* Task brief *
Skip the pictures, and retype the data below in full, exactly.

* Listed entries *
Start of Block
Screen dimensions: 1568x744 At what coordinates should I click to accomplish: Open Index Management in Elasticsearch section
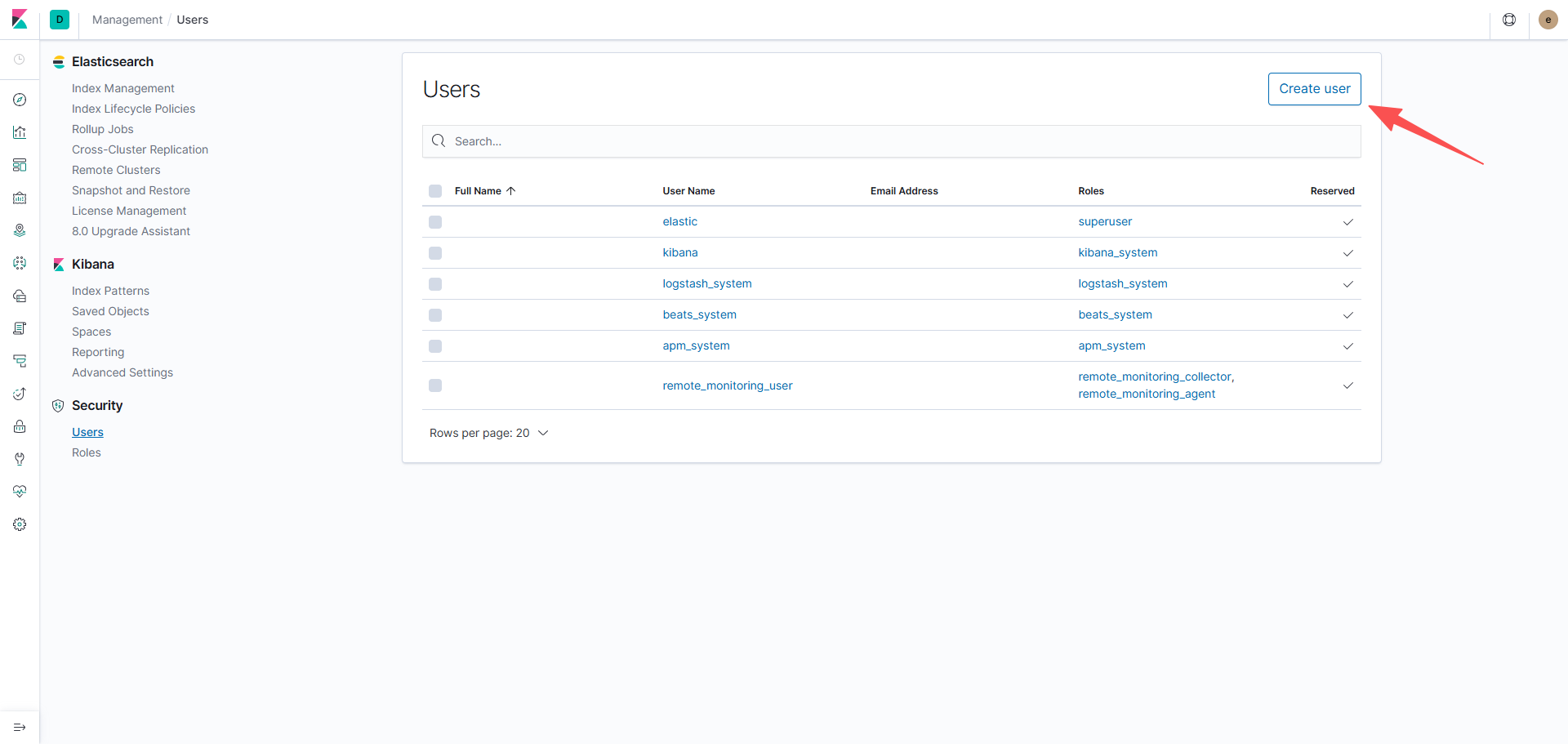(123, 88)
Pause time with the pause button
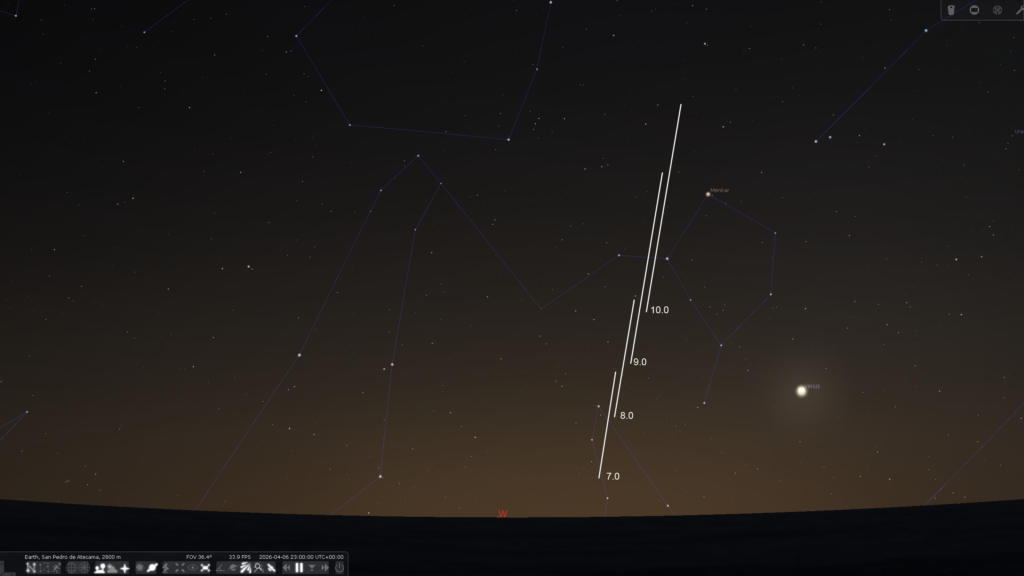1024x576 pixels. click(x=299, y=568)
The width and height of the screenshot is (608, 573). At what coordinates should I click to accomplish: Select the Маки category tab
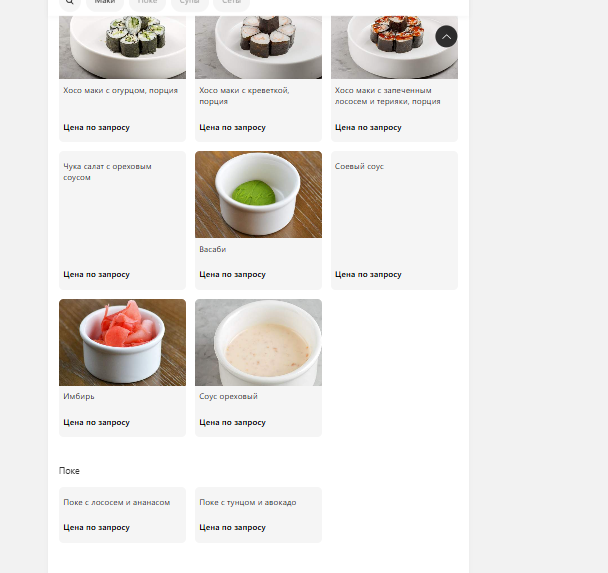tap(105, 3)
End of Block
* Response area *
Screen dimensions: 1568x744 At what coordinates should I click to accomplish: Open Index Management in Elasticsearch section
(123, 88)
Pause time with the pause button
1024x576 pixels. click(x=299, y=568)
The width and height of the screenshot is (608, 573). At what coordinates should I click to accomplish: Select the Маки category tab
tap(105, 3)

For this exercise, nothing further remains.